Activity:
Among the entries below, find every line that contains the string "point", then copy it.

************

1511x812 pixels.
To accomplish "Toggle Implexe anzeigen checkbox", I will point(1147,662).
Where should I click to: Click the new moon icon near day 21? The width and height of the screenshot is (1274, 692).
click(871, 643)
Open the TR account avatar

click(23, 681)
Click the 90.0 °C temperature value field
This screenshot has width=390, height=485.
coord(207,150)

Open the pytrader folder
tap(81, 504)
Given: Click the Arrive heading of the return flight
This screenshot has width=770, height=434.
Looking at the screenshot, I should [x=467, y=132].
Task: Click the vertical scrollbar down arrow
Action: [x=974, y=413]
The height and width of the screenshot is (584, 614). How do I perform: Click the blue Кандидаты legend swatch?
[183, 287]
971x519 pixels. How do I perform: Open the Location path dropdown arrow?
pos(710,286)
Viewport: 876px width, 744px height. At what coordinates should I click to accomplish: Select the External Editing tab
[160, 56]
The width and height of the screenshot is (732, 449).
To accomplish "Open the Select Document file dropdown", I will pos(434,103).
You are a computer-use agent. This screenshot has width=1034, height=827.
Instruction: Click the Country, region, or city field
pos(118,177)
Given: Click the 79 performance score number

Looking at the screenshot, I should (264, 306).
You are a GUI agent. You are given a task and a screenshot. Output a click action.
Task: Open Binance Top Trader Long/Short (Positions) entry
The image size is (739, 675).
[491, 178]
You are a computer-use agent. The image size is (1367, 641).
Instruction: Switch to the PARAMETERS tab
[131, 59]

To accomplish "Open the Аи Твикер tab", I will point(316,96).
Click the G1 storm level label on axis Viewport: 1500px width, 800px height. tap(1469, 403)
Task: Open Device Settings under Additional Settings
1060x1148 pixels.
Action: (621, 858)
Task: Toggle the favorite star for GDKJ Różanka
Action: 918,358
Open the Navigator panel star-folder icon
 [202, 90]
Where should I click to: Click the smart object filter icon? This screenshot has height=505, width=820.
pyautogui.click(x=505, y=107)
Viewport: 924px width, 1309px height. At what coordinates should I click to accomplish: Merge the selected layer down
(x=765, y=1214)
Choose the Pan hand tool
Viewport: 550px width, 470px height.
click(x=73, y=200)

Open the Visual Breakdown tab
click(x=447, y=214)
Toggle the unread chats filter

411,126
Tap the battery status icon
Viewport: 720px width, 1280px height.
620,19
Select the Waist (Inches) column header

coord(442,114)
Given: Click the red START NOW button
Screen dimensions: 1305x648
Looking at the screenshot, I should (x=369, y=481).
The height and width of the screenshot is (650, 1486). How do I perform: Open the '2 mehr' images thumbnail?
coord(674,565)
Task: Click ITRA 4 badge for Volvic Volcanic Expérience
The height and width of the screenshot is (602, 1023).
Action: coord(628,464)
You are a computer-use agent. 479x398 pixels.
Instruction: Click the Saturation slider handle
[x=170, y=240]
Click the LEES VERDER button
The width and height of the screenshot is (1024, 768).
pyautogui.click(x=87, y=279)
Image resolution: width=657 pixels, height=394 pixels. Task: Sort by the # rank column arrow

************

Reply to the task:
To accomplish "Toggle Implexe anzeigen checkbox", I will point(1147,662).
To accomplish "Open the Аи Твикер tab", I will point(316,96).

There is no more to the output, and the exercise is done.